Sunday 23 May 2010

I've been to the Moon, you know...

I've mentioned this story to several people in comments that I've left around the blogosphere. I find it extraordinarily poignant, for a whole bunch of reasons. Anyway...

I was on a (NLP), course in a hotel, one time. There was a break in proceedings, and I headed out of the lecture room for a snout (cigarette). I ran into an old confused-looking guy in the lobby. I say old - he was probably in his sixties. I can't remember why we started talking, to be honest, but I remember how he spoke: slowly but clearly, and his ideas appeared disjointed as though there were lots of things that he wasn't including in his dialogue, but then he said something quite extraordinary that I doubt I'll ever forget. "I've been to the Moon, you know," he declaimed.

Now, I know that most people would regard this as evidence of delusion, or something, and would make damn sure that they exited the conversation as quickly as possible, on the ground that they might be infected by the guy's supposed insanity. However, I see the world differently to most people. I think this guy was an authentic genius.

Now, I don't know whether he had been to the Moon (incidentally, I think that it seems unlikely, but that doesn't make it impossible), and I don't know whether he believed he had been to the Moon, irrespective of whether he had, or not, and I don't know whether he merely consciously imagined that he'd been to the Moon, and that that was a sufficiently "real" experience for him to make the claim as though he'd physically been there. That's not the point. The very fact that he was still able to formulate such an idea, at his age, when most people have forbidden themselves that level of whimsy (if that's what it was)... That's the point. You see, most people are living the lives that they permit themselves, after all the things that they've been told are impossible have been deleted. There's not a whole lot left, you'll note.

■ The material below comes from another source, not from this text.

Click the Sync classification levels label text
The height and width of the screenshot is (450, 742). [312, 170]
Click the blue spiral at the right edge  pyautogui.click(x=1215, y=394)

I told him the only thing that made any sense, in the circumstances. "I believe you."

2 comments:

Sairs said...

I like this story! I could even completely imagine it as you told it. You have a great way of describing the experience. I like it when I read something and the words make me see it as I read. I like that I have a cinematic imagination in my head, though it can also be annoying too. If someone is tellig a funny story for example, I can see it, so I usually am the last person still laughing 10 minutes after everyone, trying to cover it up as coughs and such. It's also why I can't read and listen to music at the same time. I see music in pictures (they are stories) and books as pictures and they clash. It gets frustratingly loud almost. Like listening to the tv that is off the station and has snow and that static. I have no clue how half the students I deal with at work, can sit there reading their course notes with their earphones in. I must be getting old!
Sarah xx

Radagast said...

Funny: it never occurs to most people that they think in pictures - most assume that they think in language, but that can't be. Pre-verbal children can't think in language, because they don't have that facility, and it hardly seems likely that we change, as we get older. In any case, if we tried to think in language, we'd grind to a halt, because most of the concepts that flash through our minds defy description.

Funny (again): I tried to communicate more clearly, because I thought that people couldn't understand me (they constantly misconstrued what I was trying to say, anyway). But I understand now that there are other reasons why people avoid exchanges other than where they believe they are in complete control of the subject matter, and none of them seem to cast me in a good light. Not to worry. So, there it is: I use simple language to convey relatively complex ideas and avoid confusion and misunderstanding... LOL - what a waste of time that was!

Anyway, I agree: there's too much noise. Lots of competing and contradictory signals, and seemingly nobody interested in resolving anything.